With the line that contains "学年だより (537, 502)" as the first line, output exactly every line through the end of the material.

....................

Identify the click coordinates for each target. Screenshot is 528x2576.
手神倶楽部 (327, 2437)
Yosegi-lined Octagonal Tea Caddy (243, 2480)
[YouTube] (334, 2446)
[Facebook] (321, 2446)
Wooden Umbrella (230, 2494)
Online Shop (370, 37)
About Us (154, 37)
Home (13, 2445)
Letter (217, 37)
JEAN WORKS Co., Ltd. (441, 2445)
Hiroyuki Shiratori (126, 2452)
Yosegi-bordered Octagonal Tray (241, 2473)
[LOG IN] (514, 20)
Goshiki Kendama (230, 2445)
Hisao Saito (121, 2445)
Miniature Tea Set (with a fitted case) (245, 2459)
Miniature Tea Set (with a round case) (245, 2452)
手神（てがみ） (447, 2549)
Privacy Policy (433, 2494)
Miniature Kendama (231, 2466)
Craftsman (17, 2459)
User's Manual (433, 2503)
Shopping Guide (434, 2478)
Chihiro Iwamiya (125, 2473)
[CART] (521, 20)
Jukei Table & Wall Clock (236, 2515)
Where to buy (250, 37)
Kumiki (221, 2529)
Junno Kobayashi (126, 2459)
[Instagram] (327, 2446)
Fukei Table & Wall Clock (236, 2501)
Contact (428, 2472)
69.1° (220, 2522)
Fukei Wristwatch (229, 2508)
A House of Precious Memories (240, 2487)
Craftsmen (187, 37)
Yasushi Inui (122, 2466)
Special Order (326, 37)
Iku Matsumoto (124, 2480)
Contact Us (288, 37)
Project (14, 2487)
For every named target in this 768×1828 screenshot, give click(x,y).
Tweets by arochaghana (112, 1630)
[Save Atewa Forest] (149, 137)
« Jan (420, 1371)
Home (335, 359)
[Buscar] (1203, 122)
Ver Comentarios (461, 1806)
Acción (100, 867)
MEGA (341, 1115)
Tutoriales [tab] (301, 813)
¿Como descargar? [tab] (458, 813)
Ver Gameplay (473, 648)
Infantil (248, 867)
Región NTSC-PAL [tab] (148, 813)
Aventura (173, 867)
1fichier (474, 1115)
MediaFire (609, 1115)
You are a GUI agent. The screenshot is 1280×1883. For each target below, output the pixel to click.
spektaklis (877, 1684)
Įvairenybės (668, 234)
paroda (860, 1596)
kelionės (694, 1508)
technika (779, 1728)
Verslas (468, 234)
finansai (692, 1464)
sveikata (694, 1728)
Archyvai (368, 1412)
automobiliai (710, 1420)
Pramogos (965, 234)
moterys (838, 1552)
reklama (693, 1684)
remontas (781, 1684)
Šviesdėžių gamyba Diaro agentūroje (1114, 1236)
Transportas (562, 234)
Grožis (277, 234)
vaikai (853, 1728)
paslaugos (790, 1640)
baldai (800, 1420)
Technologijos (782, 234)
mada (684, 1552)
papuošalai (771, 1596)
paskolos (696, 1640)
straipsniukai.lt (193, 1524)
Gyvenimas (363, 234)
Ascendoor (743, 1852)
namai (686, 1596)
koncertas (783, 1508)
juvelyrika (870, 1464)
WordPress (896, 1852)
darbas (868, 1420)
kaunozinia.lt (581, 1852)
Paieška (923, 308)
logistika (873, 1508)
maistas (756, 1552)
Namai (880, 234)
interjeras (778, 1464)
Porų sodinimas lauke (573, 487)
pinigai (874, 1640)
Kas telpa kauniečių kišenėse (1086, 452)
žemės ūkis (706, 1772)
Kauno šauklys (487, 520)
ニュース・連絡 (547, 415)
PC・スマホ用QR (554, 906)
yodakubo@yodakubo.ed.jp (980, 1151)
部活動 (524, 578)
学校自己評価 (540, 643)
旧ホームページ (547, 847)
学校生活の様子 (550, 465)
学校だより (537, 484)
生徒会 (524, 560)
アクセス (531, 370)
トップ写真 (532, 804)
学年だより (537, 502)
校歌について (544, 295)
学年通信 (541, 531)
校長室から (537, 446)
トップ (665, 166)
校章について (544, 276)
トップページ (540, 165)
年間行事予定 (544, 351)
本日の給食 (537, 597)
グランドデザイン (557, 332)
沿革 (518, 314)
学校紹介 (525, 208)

....................

Response area -
学年だより (537, 502)
校歌について (544, 295)
学年通信 (541, 531)
校長室から (537, 446)
トップ (665, 166)
校章について (544, 276)
トップページ (540, 165)
年間行事予定 (544, 351)
本日の給食 (537, 597)
グランドデザイン (557, 332)
沿革 (518, 314)
学校紹介 (525, 208)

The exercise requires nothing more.